We hosted a series of workshops with researchers, data owners and the public to identify risks, barriers, and appropriate mitigations, to develop a comprehensive AI risk assessment framework. Insights from discussions and questionnaires informed the creation of methodologies to evaluate AI model risk before release. Additionally, we developed technical solutions for secure AI model hosting and data federation for external validation/fine-tuning, as well putting processes in place to create AI-ready data. These developments collectively support AI innovation while maintaining strong privacy and governance safeguards to keep data secure.
The AI governance framework has been successfully implemented within the Dementias Platform UK (DPUK) Data Portal, establishing a robust approach for supporting AI model research within a TRE. The framework enables risk assessments, ensuring AI models meet governance standards before being considered for release.
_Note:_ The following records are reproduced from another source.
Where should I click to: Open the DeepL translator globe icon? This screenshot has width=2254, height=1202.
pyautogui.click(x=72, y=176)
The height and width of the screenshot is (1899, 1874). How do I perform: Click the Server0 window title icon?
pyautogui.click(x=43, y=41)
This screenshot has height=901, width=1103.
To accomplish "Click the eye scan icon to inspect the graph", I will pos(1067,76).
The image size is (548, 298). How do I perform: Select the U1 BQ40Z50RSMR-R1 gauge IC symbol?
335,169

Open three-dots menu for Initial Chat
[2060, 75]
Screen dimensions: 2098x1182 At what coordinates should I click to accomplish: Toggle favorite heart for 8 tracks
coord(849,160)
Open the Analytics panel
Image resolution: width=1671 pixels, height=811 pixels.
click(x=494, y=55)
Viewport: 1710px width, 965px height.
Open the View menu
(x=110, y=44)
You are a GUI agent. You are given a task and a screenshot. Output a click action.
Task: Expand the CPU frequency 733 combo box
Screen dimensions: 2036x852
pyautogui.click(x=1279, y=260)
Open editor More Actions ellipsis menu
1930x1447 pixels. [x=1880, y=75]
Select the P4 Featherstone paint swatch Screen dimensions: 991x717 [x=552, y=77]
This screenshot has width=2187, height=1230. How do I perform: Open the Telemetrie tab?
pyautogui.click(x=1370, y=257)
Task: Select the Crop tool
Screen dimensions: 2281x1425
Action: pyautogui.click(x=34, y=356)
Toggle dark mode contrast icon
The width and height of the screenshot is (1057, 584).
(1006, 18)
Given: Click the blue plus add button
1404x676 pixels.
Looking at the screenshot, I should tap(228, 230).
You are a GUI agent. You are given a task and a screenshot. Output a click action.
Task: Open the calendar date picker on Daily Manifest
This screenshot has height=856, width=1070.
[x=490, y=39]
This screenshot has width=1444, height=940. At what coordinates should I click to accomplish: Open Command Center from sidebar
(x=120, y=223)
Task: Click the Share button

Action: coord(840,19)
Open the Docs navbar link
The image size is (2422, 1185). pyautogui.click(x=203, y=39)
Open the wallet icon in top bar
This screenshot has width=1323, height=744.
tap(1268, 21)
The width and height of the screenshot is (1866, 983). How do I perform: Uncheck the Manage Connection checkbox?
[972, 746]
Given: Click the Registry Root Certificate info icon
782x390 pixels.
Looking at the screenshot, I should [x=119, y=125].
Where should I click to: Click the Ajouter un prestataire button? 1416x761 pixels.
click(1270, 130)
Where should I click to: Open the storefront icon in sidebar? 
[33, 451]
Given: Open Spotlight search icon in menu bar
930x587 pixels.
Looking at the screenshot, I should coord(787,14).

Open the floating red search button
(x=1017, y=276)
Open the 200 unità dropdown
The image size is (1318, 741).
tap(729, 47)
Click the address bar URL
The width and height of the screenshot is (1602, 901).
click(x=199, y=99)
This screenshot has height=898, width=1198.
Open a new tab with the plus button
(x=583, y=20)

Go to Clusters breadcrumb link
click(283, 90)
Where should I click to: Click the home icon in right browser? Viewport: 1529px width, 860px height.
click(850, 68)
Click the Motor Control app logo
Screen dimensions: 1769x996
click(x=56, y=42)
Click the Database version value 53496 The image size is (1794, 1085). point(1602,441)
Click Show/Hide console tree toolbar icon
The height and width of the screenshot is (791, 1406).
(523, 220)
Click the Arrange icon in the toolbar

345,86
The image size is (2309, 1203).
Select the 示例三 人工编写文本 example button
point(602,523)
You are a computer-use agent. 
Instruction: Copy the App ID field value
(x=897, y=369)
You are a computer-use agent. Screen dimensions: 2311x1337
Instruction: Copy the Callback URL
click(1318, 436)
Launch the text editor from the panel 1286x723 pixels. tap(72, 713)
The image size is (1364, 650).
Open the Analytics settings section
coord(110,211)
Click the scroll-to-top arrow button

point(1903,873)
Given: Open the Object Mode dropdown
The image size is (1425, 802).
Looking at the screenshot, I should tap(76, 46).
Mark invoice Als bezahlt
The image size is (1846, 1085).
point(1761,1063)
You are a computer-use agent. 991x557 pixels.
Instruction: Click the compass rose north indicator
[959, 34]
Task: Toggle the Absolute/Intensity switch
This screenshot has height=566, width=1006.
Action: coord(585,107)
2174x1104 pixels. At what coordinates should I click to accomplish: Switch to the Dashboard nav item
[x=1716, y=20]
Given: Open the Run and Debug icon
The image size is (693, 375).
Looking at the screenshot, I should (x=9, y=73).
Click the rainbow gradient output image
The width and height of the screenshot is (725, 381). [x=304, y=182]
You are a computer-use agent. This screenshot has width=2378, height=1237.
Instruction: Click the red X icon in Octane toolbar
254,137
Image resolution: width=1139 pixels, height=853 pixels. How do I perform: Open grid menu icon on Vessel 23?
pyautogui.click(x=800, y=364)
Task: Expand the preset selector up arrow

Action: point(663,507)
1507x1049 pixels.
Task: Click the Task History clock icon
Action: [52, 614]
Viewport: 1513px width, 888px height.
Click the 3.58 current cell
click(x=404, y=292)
Additionally, the development of secure AI model hosting and federated learning capabilities allows models to be externally validated and trained without exposing sensitive data. Pipelines for generating AI-ready datasets have further streamlined AI research workflows within the TRE. Early feedback from stakeholders highlights the framework’s effectiveness in balancing innovation with privacy. Future work includes refining risk assessment methodologies, expanding technical infrastructure, and extending adoption.
Our framework and supporting technologies provide an approach for responsible AI research in TREs. By integrating risk assessment methodologies, secure model hosting, and AI-ready dataset pipelines, we enable AI innovation while ensuring compliance with governance controls. This work strengthens privacy-preserving AI research and supports scalable AI development within secure environments.